### TASK
Look through the entries below. Say how many lines include "accomplish", with nothing added.
Top of RECORDS SUPPLIED
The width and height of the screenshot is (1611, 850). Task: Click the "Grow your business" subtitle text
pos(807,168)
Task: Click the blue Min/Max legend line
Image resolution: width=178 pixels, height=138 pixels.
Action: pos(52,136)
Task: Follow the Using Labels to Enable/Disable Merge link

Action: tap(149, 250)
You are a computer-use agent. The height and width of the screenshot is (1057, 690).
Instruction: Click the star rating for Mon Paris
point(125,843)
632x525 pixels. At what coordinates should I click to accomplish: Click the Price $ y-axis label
Bottom of RECORDS SUPPLIED
Top of RECORDS SUPPLIED
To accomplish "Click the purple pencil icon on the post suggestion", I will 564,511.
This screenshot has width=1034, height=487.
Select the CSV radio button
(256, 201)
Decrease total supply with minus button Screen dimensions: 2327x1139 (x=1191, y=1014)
Bottom of RECORDS SUPPLIED
### OUTPUT OF THE TASK
2